Crónica de una cotidianidad invisible
Son
las 9:00 am del miércoles 24 de Enero del 2018, me encuentro en el centro, un problema en la programación de clases se interpondrá
entre nosotros pero no por eso dejaremos a un lado las clases, razón por la cual
nos dimos la tarea de crear una crónica sobre un lugar del centro.
Poco
a poco fui avanzando, decidí no caminar
tanto y pasar a un lugar más común pero al parecer invisible, pareciera volverse común y con perdida de interés, nuestro “Palacio
municipal de Puebla” así como avanzaba fui analizando sus utilidades como su
alrededor, me topé con un recuadro pequeño que mencionaba como este fue reedificado
por un arquitecto de origen inglés en el año de 1888, mismo proyecto que lo llevo
a ganar su medalla de oro.
Entre sus otros proyectos se menciono la alhondiga muy importante para aquel interesada con la historia libertadora de México.
Continúe
con mi camino, recordé a lo largo de la caminata haber escuchado en un momento
como el mismo arquitecto diseñó la Beneficencia Española.
Al
llegar a la puerta de la construcción pude notar una mujer uniformada de color
azul con blanco, reconociendo al acercamiento pude notar que era una policía resguardando
la entrada del lugar, el cual perteneció con una puerta abierta a lo largo de
40 minutos más, no note movimiento alguno dentro de las instalaciones.
Justo
a lado note la entrada del teatro, mostrando su función de los sábados para el
teatro ciego con una lona con un diseño no muy bueno, sin embargo lograba
captar mi atención, prometía diversión y estimulación a distintos sentidos
(tacto, gusto, oído, olfato).
La
función decía comenzar a las 8 de la noche, justo en el lugar donde se
mostraba.
Quise
cambiar de lugar, nada.
Durante
mi llegada al punto de reunión también había recordado no haber visto muchas
tiendas abiertas y a disposición para tomar un buen té, me llamo la atención ver
como el estancamiento después del temblor del 19 de septiembre, repetido después
de otro mismo en años anteriores y que parecía ser una casualidad muy especial dejo
durante los siguientes meses unas perdidas significantes a los locatarios del
lugar.
Más
lugares cerrados y en construcción.
A
pesar de transcurrir 30 minutos desde mi llegada no surgió mayor movimiento en
la puerta, siguieron las mismas puertas cerradas en el palacio y la misma policía
recargada en uno de los murales que le rodean.
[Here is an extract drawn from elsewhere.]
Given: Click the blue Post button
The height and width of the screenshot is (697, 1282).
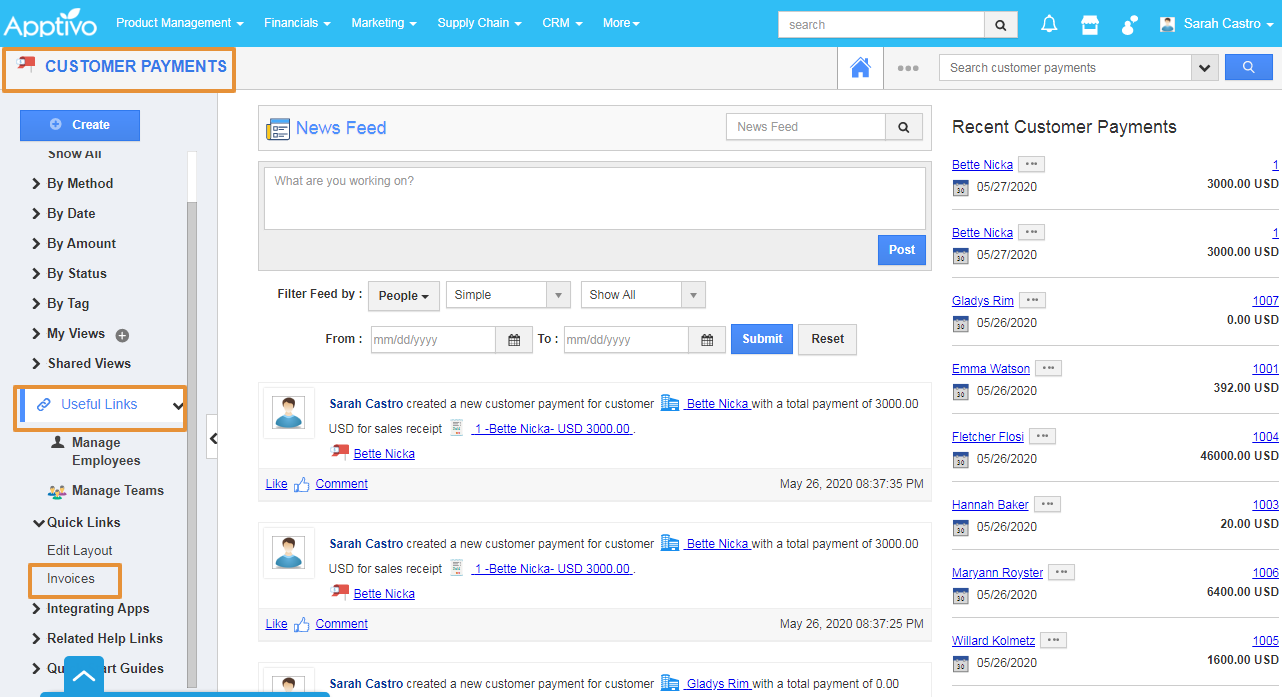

Se acerco otro personaje uniformado, azul, mismo color, inferí que seria otro policía cuidando el establecimiento pero al parecer era un informante del lugar, tomo su radio e informo una grabación ubicada en el zócalo y que era autorizada a un ciudadano llamado Alejandro, comento "aquí unas grabaciones de Alejandro, todo bien, ya saben que se iba a grabar" el policía finalizo sus palabras.
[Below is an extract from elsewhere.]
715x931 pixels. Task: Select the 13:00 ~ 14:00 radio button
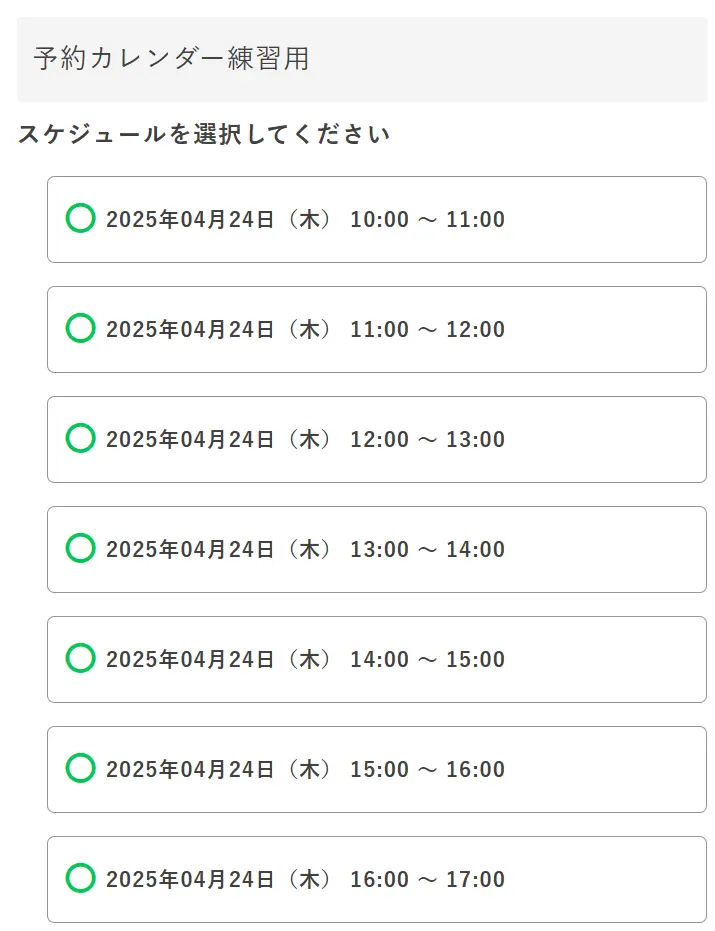[80, 548]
No podría imaginar quien seria aquella persona a cargo de dar los permisos de grabación para el zócalo municipal.
Finalice mi estancia visitando por ultimo las instalaciones para información turística, que desde mi punto de vista son de los principales lugares en Puebla con mejor capacitación y atención.
Entre nuestros mejores tesoros, guardamos nuestros arquitectos.